= Action assembly theory =

Action assembly theory is a communication theory that emphasizes psychological and social influences on human action. The goal is to examine and describe the links between the cognition and behavior – how an individual's thoughts get transformed into action. It was developed by John Greene.

== Definition ==
Action assembly theory describes the production of behavior in two essential processes:
- the retrieval of procedural elements from long-term memory, and
- the organization of these elements to form an output representation of action to be taken.

Action assembly theory seeks to explain message behavior (both verbal and nonverbal). It is a communication theory that emphasizes psychological and social influences on human action. The goal is to examine and describe the links between the cognition and behavior-how an individual's thoughts get transformed into action. According to the psychology wiki, action assembly theory describes the production of behavior in two essential processes: the retrieval of procedural elements from long-term memory, and the organization of these elements to form an output representation of action to be taken. For example, assembly is considered a top-to-bottom process that begins with more general strategy and goes to a more specific idea about communicating the specific message.

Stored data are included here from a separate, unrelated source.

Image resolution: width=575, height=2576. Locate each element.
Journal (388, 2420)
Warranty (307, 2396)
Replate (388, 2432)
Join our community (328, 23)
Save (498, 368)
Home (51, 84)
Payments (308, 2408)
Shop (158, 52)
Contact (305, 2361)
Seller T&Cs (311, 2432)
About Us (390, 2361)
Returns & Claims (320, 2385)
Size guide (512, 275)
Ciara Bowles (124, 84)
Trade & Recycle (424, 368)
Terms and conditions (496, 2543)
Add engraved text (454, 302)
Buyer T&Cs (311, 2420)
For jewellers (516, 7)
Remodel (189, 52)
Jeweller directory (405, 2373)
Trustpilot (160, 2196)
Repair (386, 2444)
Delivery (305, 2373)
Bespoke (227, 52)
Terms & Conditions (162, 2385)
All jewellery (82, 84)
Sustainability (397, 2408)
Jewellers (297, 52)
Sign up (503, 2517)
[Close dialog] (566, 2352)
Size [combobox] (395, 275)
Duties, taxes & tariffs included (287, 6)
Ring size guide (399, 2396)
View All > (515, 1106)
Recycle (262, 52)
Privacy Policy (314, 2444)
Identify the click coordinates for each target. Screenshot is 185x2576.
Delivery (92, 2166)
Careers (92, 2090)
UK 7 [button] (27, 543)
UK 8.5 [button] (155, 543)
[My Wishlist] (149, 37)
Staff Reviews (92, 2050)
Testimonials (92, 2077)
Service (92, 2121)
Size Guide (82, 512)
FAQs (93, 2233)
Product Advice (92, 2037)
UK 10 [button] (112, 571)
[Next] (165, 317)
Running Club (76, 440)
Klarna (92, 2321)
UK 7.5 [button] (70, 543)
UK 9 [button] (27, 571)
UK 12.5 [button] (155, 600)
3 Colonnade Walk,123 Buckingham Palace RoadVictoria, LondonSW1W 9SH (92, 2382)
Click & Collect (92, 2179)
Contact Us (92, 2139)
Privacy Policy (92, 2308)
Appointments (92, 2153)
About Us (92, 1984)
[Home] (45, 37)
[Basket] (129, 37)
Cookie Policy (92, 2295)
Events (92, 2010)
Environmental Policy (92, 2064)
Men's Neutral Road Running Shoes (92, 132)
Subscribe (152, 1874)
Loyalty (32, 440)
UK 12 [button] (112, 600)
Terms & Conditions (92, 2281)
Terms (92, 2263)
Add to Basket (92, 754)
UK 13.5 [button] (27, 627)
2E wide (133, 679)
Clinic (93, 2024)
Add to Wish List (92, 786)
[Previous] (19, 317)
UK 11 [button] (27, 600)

== Retrieval of procedural elements ==
The idea of procedural record is at the center of action assembly. These records contain information about action, outcomes, and situations. These records are locked in the individual's memory where it remembers past behaviors for the future.

A procedural record is at the center of action assembly. It is a personal nugget of truth about past behavior stockpiled for future use, part of an individual's memory system in which information about how to execute various behaviors is stored. Procedural records contain information about action, outcomes, and situations; for example, traveling at excessive speed (action) in a zone that specifies low speed limit (situation) can result in the issuance of a ticket (outcome).

Procedural records have different levels of strength. Some are mere scratches that barely leave a trace in the mind, while others are well-worn into long-term memory.

A central aspect of the action assembly theory is specifying the processes that link procedural records to behavioral representations. The activation process is the process used to select particular procedural records. For example, if a parent disciplined a child for stealing, all procedural records relevant to this goal and situation would be activated. In turn, if a common disciplinary tactic was to take away toys and play items, a procedural record of that would be activated quickly.

== Organization of procedural elements ==
It is also important to consider the process of assembly, which organizes records into a behavioral representation. For example, assembly is considered a top-down process that begins with general strategy and goes to more specific ideas about communicating the specific message.

Action assembly theory has been useful for topics such as speech onset latency and hesitations during speaking. These concepts are assumed to be indicators of cognitive processing. Another use is the study of planning – individuals who plan more effectively are more fluent than those do not, because planning reduces the cognitive load at the time of message production.

When an interaction situation has multiple goals, the theory finds increased demands on an individual's information processing capacity. Assembly of goals may be difficult because a specific goal may be incompatible with behaviors associated with the other goals. In turn, multiple goal messages involve more speech hesitations and latencies. The utilization of Action Assembly theory can provide a clear opportunity to plan or assemble goals more careful to mitigate the effect.

== Use==
When an interaction situation has multiple goals, the theory finds increased demands on an individual's information processing capacity. Assembly of goals may be difficult because a specific goal may be incompatible with behaviors associated with each other goals. In turn, multiple goal messages involve more speech hesitation. The utilization of action assembly theory can provide a clear opportunity to plan or assemble goals more careful to ease the effect.